DATA FOR ANALYSIS -
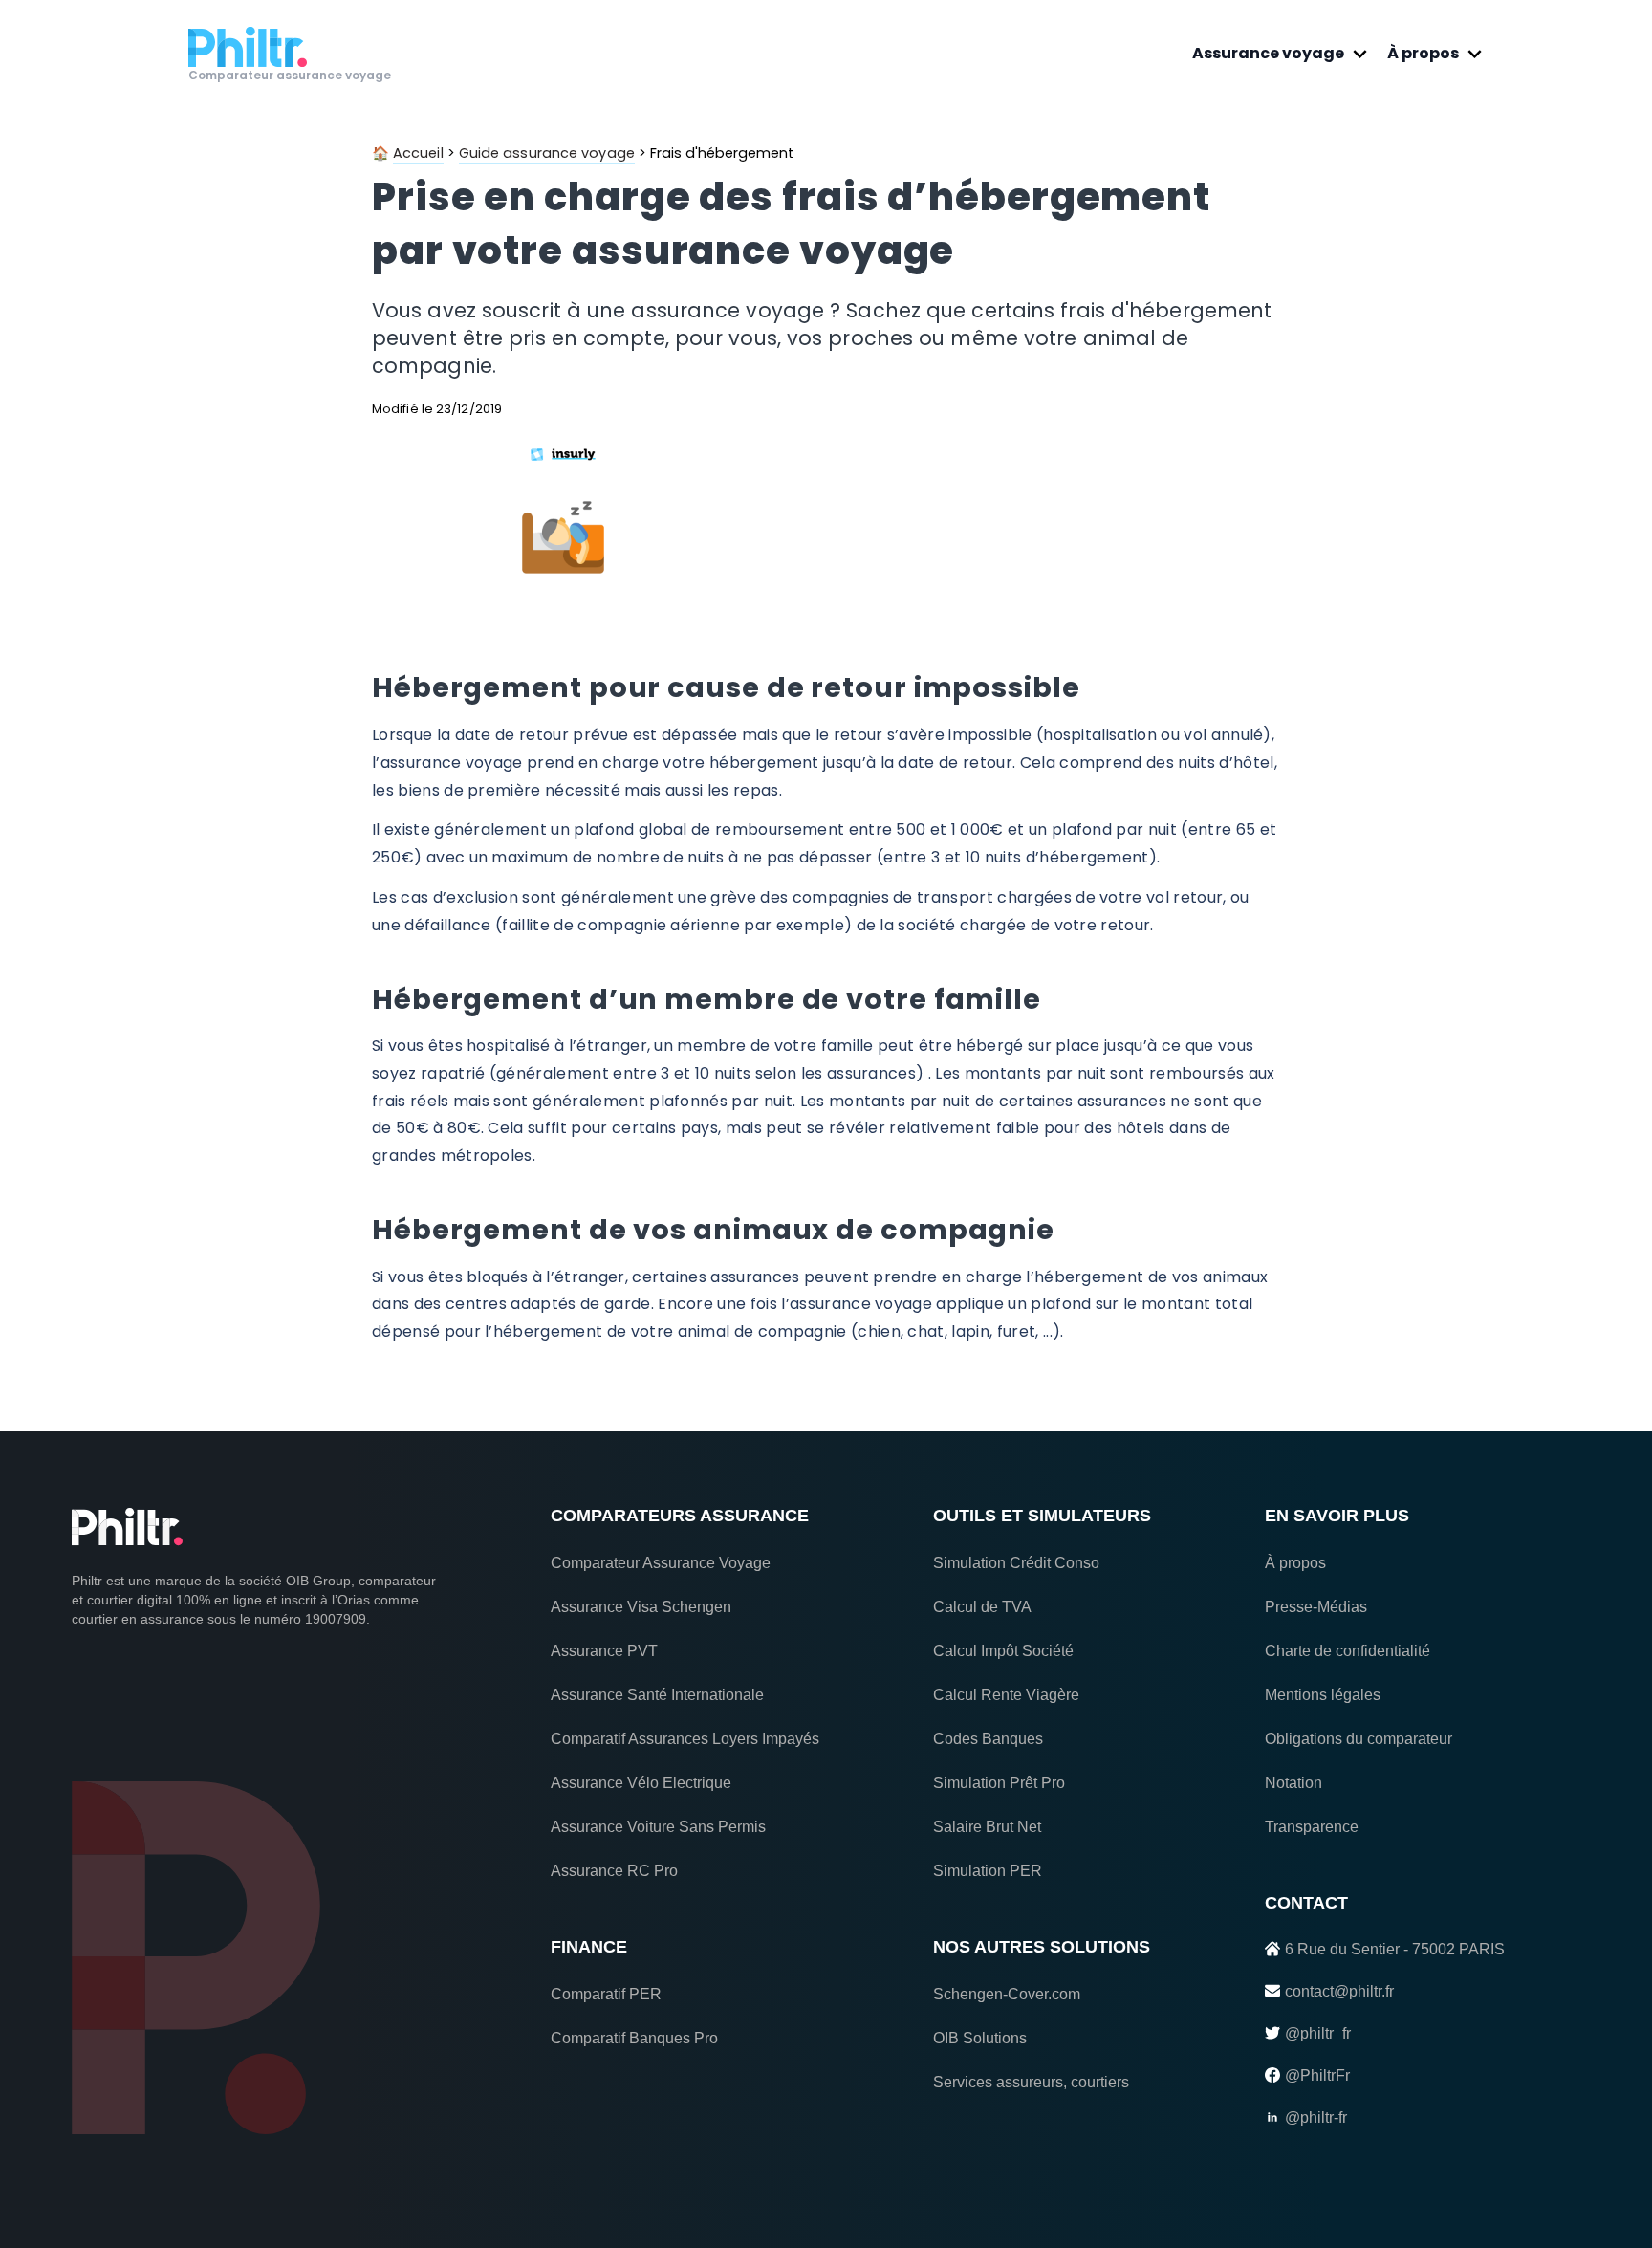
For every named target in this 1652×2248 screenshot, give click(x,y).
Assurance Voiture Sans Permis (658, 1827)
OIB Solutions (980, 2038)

* * *

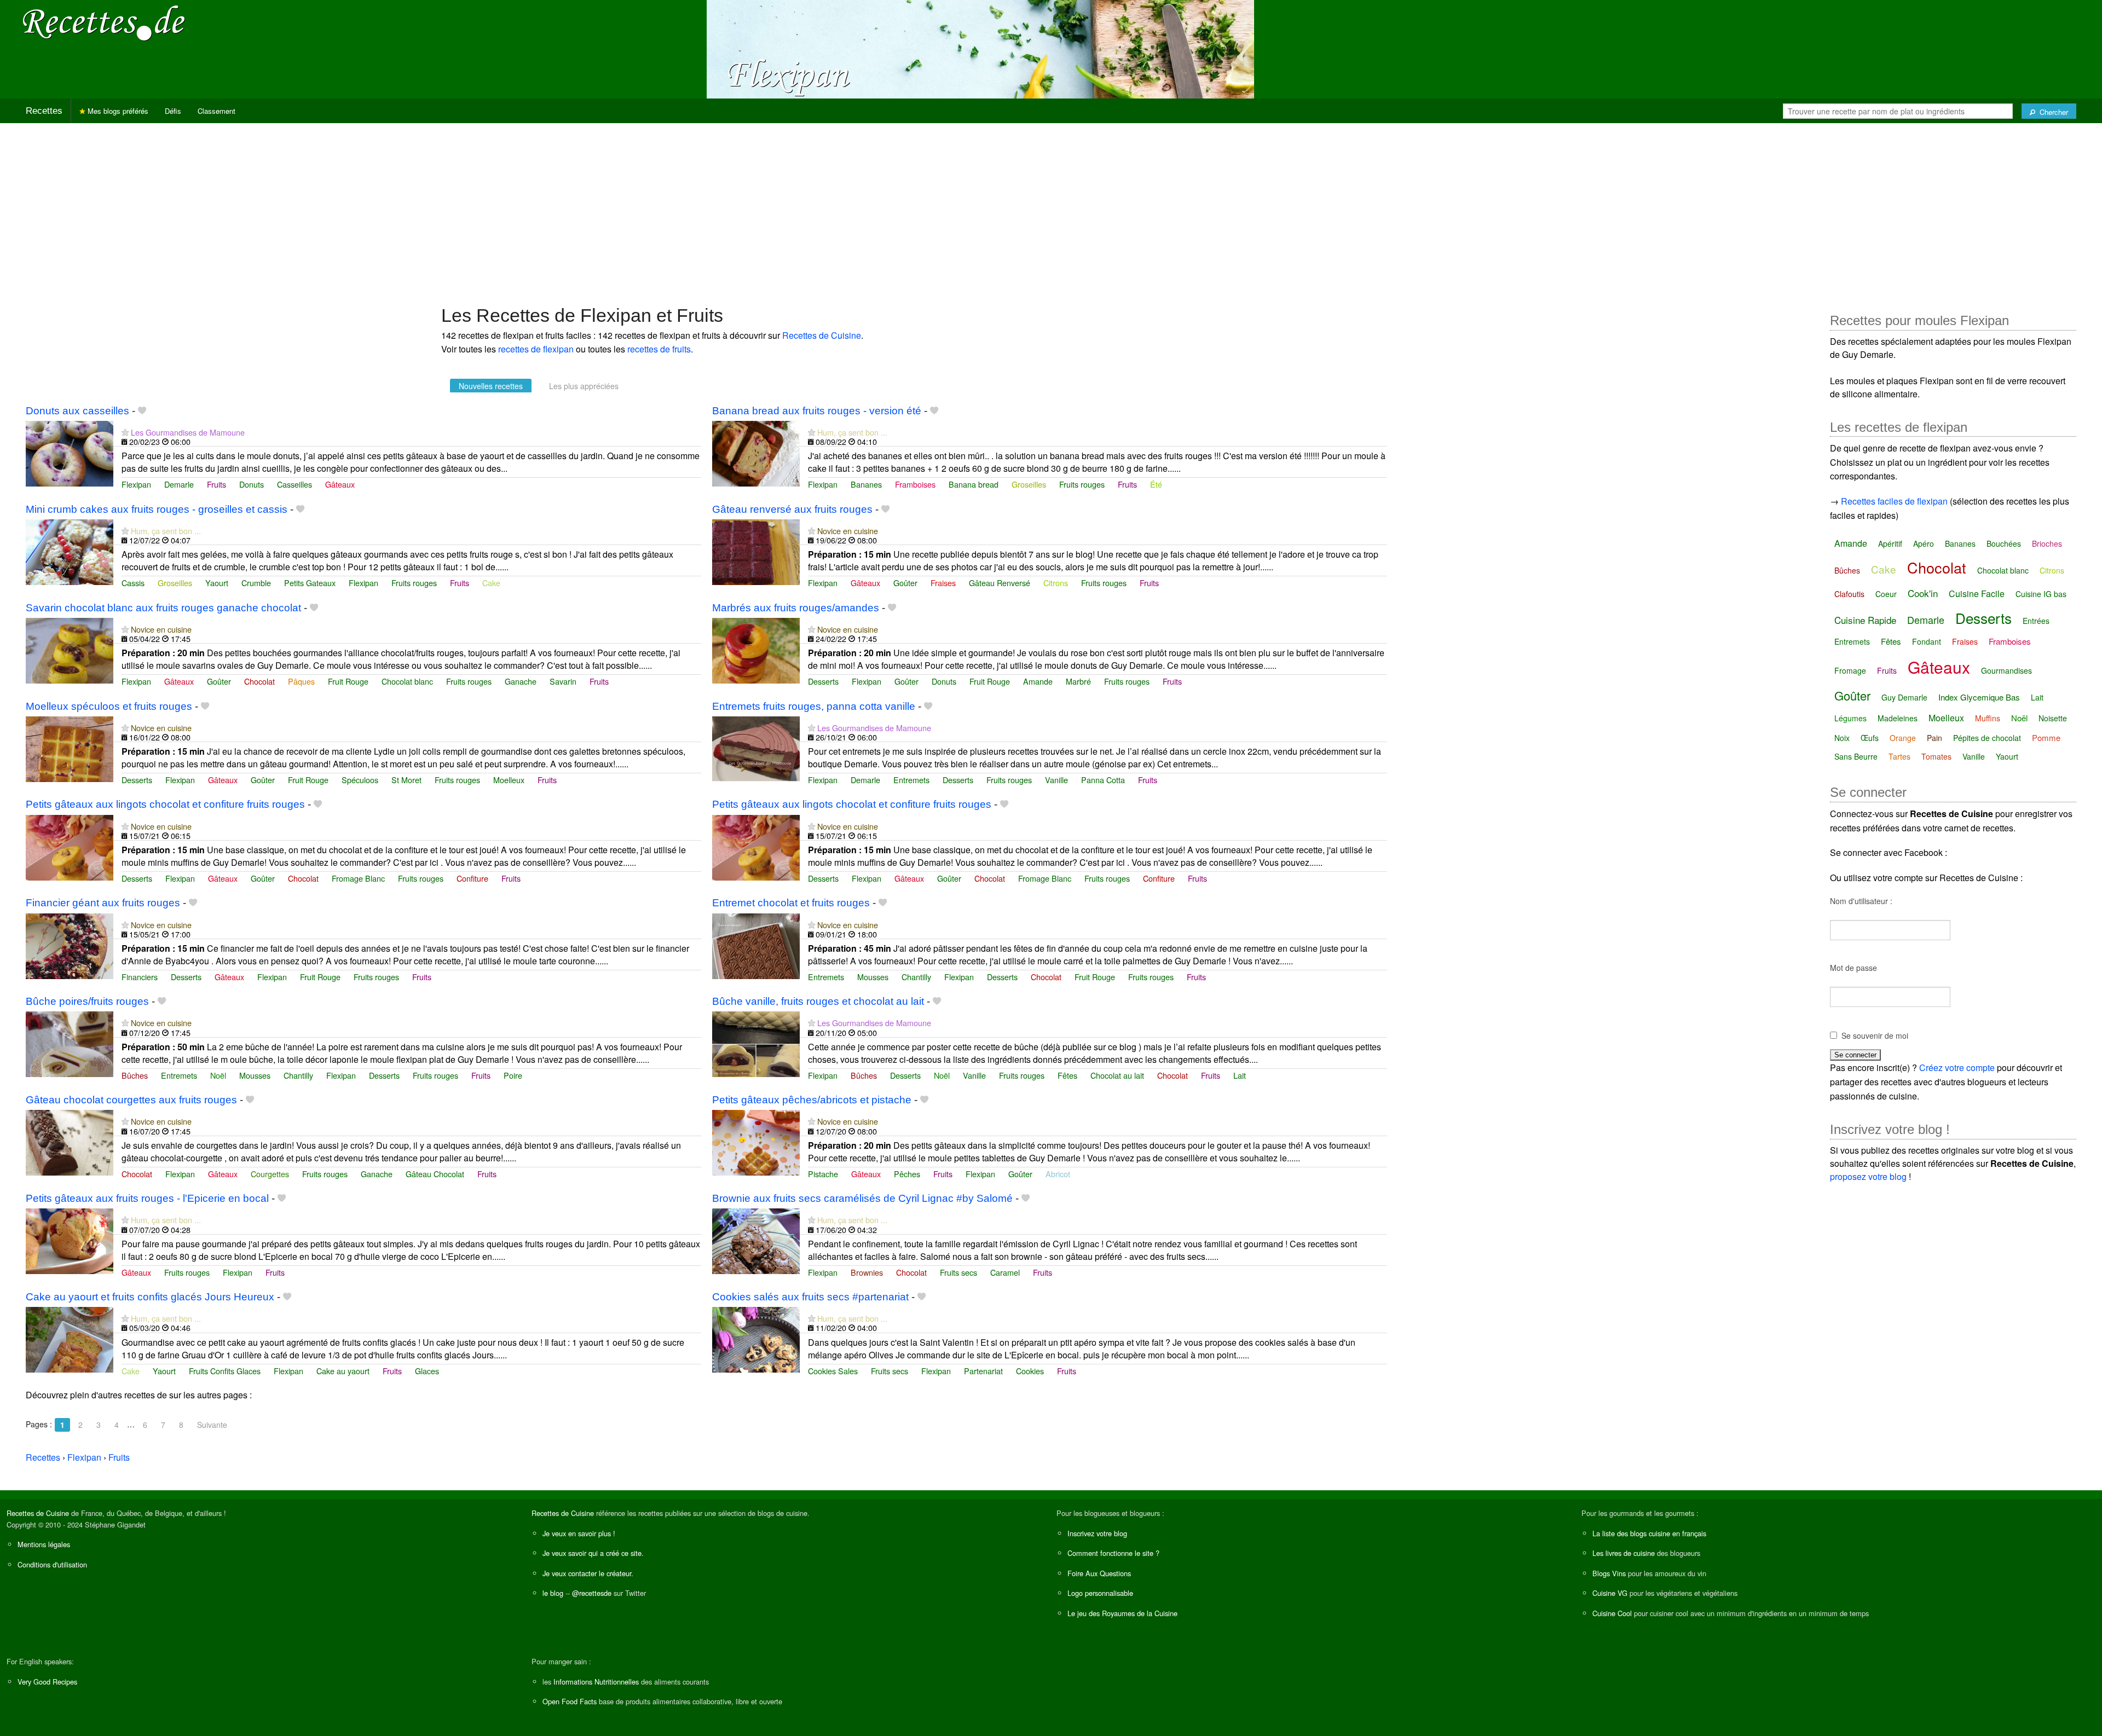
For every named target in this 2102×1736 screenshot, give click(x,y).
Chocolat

TASK ITEM -
After locating the line holding "For every named target in this 1652×2248" above, output exactly that line and every line after it through the line holding "OIB Solutions (980, 2038)". Include nothing else.

EXERCISE OUTPUT -
For every named target in this 1652×2248 screenshot, give click(x,y).
Assurance Voiture Sans Permis (658, 1827)
OIB Solutions (980, 2038)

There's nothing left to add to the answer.